--- WHAT THE TASK REQUIRES ---
The answer must consist of every line from the data that holds "Create".

[Source data]
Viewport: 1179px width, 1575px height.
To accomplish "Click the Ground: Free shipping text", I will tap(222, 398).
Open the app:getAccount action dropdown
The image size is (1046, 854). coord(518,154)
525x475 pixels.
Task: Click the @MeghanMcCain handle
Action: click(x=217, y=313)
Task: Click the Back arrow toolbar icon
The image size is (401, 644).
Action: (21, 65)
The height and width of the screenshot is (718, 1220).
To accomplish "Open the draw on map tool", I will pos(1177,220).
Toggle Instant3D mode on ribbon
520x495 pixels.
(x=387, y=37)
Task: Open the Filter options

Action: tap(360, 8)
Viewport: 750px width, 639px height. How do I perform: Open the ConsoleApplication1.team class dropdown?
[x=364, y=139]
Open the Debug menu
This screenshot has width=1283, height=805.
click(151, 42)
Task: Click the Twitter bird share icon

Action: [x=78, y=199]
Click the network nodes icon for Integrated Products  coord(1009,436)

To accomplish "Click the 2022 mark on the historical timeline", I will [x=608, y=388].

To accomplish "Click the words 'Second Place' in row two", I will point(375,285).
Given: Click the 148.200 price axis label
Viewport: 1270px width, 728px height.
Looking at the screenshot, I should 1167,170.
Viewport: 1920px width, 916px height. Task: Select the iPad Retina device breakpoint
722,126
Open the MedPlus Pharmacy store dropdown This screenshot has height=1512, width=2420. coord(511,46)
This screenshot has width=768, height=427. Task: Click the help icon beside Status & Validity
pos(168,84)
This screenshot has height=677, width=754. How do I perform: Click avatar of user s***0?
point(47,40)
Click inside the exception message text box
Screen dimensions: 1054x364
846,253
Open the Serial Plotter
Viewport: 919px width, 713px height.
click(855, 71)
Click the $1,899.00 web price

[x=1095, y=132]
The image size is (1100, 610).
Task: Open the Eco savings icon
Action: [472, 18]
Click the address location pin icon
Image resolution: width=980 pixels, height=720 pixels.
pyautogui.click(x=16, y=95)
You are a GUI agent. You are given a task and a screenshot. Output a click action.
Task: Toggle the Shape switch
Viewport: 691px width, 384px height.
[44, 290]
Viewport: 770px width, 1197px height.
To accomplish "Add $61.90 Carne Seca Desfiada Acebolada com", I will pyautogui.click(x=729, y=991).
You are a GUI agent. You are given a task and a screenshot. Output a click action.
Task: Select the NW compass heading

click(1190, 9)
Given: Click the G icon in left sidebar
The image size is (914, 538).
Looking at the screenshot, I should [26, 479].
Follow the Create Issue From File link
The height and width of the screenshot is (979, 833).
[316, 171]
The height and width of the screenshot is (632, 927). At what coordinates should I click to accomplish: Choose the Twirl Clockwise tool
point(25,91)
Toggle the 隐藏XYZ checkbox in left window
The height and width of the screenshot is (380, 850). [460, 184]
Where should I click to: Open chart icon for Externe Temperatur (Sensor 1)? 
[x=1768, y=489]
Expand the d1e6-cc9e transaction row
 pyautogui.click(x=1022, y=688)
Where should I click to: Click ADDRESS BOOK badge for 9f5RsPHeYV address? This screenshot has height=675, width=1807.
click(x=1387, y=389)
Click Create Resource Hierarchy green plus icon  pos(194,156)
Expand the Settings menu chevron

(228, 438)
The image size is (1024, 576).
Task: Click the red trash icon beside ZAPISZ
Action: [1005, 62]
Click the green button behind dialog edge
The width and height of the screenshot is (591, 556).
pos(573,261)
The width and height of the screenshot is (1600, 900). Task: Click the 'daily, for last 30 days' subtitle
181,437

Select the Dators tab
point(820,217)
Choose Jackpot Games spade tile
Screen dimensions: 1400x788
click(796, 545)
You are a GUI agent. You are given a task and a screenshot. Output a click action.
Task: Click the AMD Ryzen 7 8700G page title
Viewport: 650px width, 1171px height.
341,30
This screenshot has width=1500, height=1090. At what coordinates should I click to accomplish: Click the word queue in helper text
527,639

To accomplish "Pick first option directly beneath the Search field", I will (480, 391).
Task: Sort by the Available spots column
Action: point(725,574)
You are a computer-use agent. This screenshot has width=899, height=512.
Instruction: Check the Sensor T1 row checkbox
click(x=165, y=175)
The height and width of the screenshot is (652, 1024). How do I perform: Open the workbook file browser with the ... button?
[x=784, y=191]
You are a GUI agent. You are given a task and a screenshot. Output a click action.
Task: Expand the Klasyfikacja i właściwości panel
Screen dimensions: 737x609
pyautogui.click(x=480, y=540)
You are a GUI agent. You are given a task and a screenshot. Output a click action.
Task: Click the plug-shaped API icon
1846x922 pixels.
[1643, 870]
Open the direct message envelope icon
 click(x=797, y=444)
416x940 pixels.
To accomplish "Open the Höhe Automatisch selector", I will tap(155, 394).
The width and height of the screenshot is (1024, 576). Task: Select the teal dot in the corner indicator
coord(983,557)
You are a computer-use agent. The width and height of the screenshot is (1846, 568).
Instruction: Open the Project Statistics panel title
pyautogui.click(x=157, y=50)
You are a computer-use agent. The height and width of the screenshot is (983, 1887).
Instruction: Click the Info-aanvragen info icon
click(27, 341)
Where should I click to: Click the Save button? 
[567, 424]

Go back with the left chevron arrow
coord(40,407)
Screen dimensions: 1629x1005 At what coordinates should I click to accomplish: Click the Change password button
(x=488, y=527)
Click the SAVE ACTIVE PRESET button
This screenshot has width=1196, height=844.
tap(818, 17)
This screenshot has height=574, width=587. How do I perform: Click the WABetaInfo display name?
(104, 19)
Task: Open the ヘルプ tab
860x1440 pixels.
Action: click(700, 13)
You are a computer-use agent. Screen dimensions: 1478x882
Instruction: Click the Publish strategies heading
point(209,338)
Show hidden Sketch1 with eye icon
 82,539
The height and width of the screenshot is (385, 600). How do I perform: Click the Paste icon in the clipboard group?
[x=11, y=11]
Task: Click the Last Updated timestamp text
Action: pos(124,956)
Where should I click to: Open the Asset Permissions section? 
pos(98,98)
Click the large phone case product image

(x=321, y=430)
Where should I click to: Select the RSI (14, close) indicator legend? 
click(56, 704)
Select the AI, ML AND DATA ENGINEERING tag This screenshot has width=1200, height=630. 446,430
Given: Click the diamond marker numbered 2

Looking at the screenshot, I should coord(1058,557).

--- RESULT FOR THIS EXERCISE ---
Follow the Create Issue From File link
Click Create Resource Hierarchy green plus icon  pos(194,156)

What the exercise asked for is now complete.